Voters say remove licensing restrictions for ex-offenders
A poll of Illinois registered voters finds 76 percent want to remove occupational licensing barriers for ex-offenders.
By Bryant Jackson-Green
Each year, more than 30,000 people are released from Illinois prisons and face the challenge of re-entering society. The surest way for ex-offenders to get their lives back on track – and not return to prison – is to find a good job. One barrier in the way of successful workforce re-entry, however, is the fact that Illinois has 118 occupational and professional licenses that by law can be denied – and in some cases must be denied – to people with criminal records.
A majority of Illinois registered voters oppose these restrictions, as shown by a May 2016 poll the Illinois Policy Institute commissioned. Pollsters surveyed 500 Illinois registered voters about criminal-justice reform issues, including occupational licensing. Pollsters asked respondents:
Illinois has at least 118 business and occupational licenses that by law either must or may be denied to people with criminal records. This includes, for example, occupations such as barber and real estate agent. Once someone has successfully completed their prison sentence and parole, do you think they should be denied these licenses, or should they be granted these licenses if they’re otherwise qualified?
Seventy-six percent of respondents say they should be granted – compared to just 15 percent who disagree.
These majorities hold across party lines as well: 82 percent of Democrats, 68 percent of Republicans and 76 percent of Independents support removing licensing barriers for otherwise qualified former offenders.

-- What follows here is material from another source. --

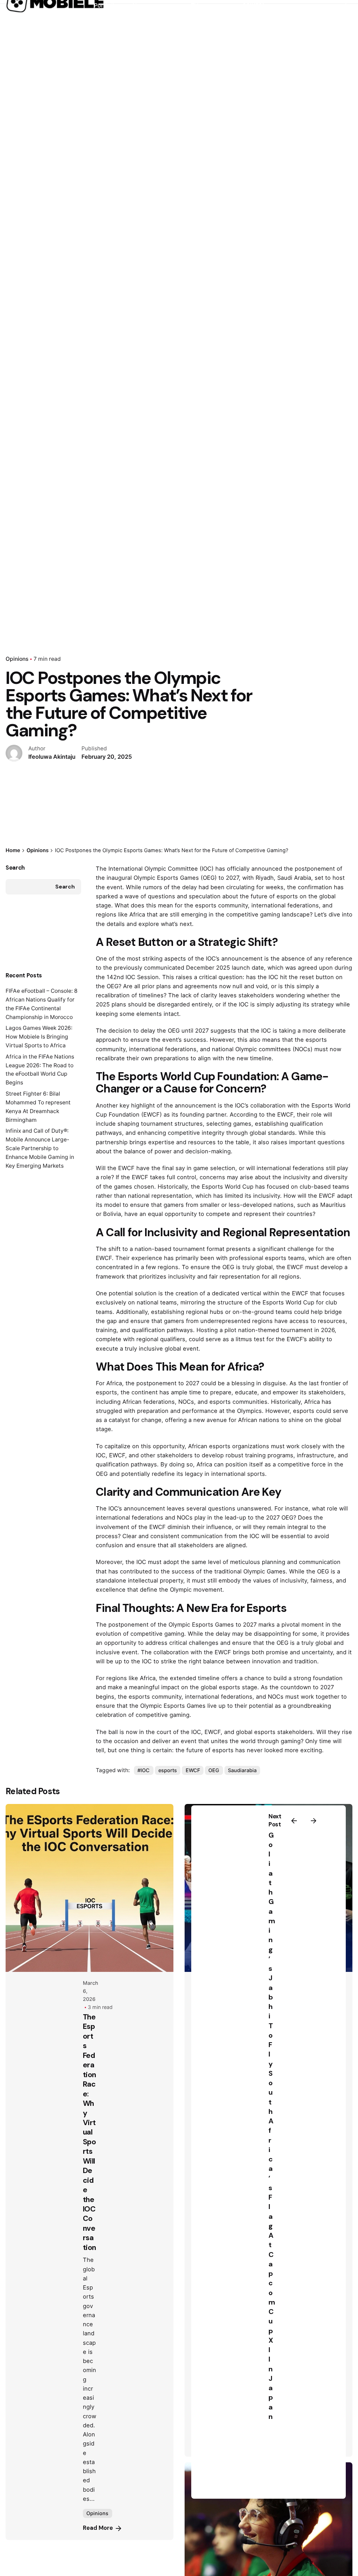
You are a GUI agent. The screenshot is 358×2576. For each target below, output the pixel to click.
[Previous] (294, 1821)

Pollsters also asked how support for reforming occupational licensing would factor into a voter’s support for political candidates and found that a plurality would be more likely to vote for candidates who back this reform.
Voters in the black and Hispanic communities are the most likely to vote for candidates who expand opportunities to work, but all demographic groups were more likely to support candidates who favor occupational licensing reform.
Licensing reform is low-hanging fruit in criminal-justice reform but can make a world of difference for many. The easier it is to find work after incarceration, the less likely it is that former offenders will return to crime after release. One of the best predictors of success after prison is the ability to find work. Studies by the Urban Institute and the Safer Foundation show that ex-offenders who get jobs after release are less likely to commit crimes in the future and are more likely to be self-sufficient, contributing members of society.
And even if it won’t fully solve the problem of recidivism, marginal improvements can add up over time.
A reduction in recidivism of just 1 percent would save Illinois over $108 million in taxpayer spending, victimization costs and avoided economic losses.
Illinois voters are saying they want big changes in criminal justice. Removing licensing barriers is a small but important way to move the state forward.